[Start]

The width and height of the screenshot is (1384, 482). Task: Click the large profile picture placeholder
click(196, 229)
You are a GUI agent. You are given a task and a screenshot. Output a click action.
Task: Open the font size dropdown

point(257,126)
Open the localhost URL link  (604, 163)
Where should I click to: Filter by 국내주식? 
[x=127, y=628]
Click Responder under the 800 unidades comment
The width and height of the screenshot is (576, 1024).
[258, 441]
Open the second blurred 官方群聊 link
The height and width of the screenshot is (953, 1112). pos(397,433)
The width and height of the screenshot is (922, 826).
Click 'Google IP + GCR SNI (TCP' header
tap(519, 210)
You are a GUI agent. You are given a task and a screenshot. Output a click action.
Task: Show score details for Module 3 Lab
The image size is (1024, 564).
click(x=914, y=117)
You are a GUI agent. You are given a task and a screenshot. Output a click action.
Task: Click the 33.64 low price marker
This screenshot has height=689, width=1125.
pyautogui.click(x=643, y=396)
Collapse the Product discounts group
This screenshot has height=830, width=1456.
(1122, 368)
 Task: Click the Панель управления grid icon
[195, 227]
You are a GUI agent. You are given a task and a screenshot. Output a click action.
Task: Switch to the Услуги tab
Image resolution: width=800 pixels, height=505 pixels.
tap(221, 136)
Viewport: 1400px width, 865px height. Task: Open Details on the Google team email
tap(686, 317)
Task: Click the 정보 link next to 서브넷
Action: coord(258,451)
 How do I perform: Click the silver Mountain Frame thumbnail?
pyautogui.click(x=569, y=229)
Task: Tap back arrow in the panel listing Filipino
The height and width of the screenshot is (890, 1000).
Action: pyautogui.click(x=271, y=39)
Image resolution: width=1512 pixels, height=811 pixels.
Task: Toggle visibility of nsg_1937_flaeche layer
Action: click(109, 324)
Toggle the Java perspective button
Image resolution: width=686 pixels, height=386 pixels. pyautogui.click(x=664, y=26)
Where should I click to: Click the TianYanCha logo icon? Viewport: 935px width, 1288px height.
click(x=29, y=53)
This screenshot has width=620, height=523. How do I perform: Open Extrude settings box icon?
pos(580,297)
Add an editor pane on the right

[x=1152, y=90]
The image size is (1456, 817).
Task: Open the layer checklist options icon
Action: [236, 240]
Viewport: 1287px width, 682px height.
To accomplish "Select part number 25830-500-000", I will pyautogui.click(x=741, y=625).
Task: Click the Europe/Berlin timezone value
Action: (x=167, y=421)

[End]

Aim of the exercise: Rewrite the rows above, changing "Product discounts" to "Shipping options" and leaving everything else as it is.

Result of the exercise:
The width and height of the screenshot is (1384, 482). Task: Click the large profile picture placeholder
click(196, 229)
You are a GUI agent. You are given a task and a screenshot. Output a click action.
Task: Open the font size dropdown

point(257,126)
Open the localhost URL link  (604, 163)
Where should I click to: Filter by 국내주식? 
[x=127, y=628]
Click Responder under the 800 unidades comment
The width and height of the screenshot is (576, 1024).
[258, 441]
Open the second blurred 官方群聊 link
The height and width of the screenshot is (953, 1112). pos(397,433)
The width and height of the screenshot is (922, 826).
Click 'Google IP + GCR SNI (TCP' header
tap(519, 210)
You are a GUI agent. You are given a task and a screenshot. Output a click action.
Task: Show score details for Module 3 Lab
The image size is (1024, 564).
click(x=914, y=117)
You are a GUI agent. You are given a task and a screenshot. Output a click action.
Task: Click the 33.64 low price marker
This screenshot has height=689, width=1125.
pyautogui.click(x=643, y=396)
Collapse the Shipping options group
This screenshot has height=830, width=1456.
(1122, 368)
 Task: Click the Панель управления grid icon
[195, 227]
You are a GUI agent. You are given a task and a screenshot. Output a click action.
Task: Switch to the Услуги tab
Image resolution: width=800 pixels, height=505 pixels.
tap(221, 136)
Viewport: 1400px width, 865px height. Task: Open Details on the Google team email
tap(686, 317)
Task: Click the 정보 link next to 서브넷
Action: coord(258,451)
 How do I perform: Click the silver Mountain Frame thumbnail?
pyautogui.click(x=569, y=229)
Task: Tap back arrow in the panel listing Filipino
The height and width of the screenshot is (890, 1000).
Action: pyautogui.click(x=271, y=39)
Image resolution: width=1512 pixels, height=811 pixels.
Task: Toggle visibility of nsg_1937_flaeche layer
Action: click(109, 324)
Toggle the Java perspective button
Image resolution: width=686 pixels, height=386 pixels. pyautogui.click(x=664, y=26)
Where should I click to: Click the TianYanCha logo icon? Viewport: 935px width, 1288px height.
click(x=29, y=53)
This screenshot has width=620, height=523. How do I perform: Open Extrude settings box icon?
pos(580,297)
Add an editor pane on the right

[x=1152, y=90]
The image size is (1456, 817).
Task: Open the layer checklist options icon
Action: [236, 240]
Viewport: 1287px width, 682px height.
To accomplish "Select part number 25830-500-000", I will pyautogui.click(x=741, y=625).
Task: Click the Europe/Berlin timezone value
Action: (x=167, y=421)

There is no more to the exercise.